Im Frühjahr war der Versuch gescheitert, mit der Deutschen Bank einen Finanzriesen zu schmieden - nun muss sich die Commerzbank alleine beweisen. Die Deutsche Bank hatte schon Anfang Juli radikale Umbaupläne mit Milliardenkosten bekanntgegeben. Deutschlands größtes Geldhaus will bis 2022 rund 18 000 Stellen streichen und die Zahl der Vollzeitstellen auf etwa 74 000 senken.

Commerzbank kassiert Ertragsprognose

Die Commerzbank kassierte am Donnerstagabend zugleich ihre Ertragsprognose. Da sich das Marktumfeld gerade im Firmenkundengeschäft verschärft habe, seien 2019 "nicht länger steigende bereinigte Erträge" zu erwarten, hieß es. Bettina Orlopp soll neue Finanzchefin werden.

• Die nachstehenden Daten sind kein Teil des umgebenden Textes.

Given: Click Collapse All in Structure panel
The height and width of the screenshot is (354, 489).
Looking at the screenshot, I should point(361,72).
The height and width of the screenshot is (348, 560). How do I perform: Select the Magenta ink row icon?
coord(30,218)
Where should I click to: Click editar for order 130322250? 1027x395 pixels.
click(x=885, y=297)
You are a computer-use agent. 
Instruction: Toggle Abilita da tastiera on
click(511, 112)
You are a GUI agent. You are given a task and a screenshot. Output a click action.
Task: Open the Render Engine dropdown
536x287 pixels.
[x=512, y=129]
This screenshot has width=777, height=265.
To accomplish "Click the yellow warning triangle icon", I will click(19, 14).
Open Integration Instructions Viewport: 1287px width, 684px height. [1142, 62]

Die 49-jährige bisherige Rechts- und Personalvorständin ist Nachfolgerin von Engels, der zur Danske Bank wechselt.

Um diese Gesamtkosten von 1,6 Milliarden Euro zu stemmen, soll Geld aus dem Verkauf der polnischen Tochter mBank genutzt werden. Die Online-Tochter Comdirect will die Commerzbank dagegen ganz übernehmen.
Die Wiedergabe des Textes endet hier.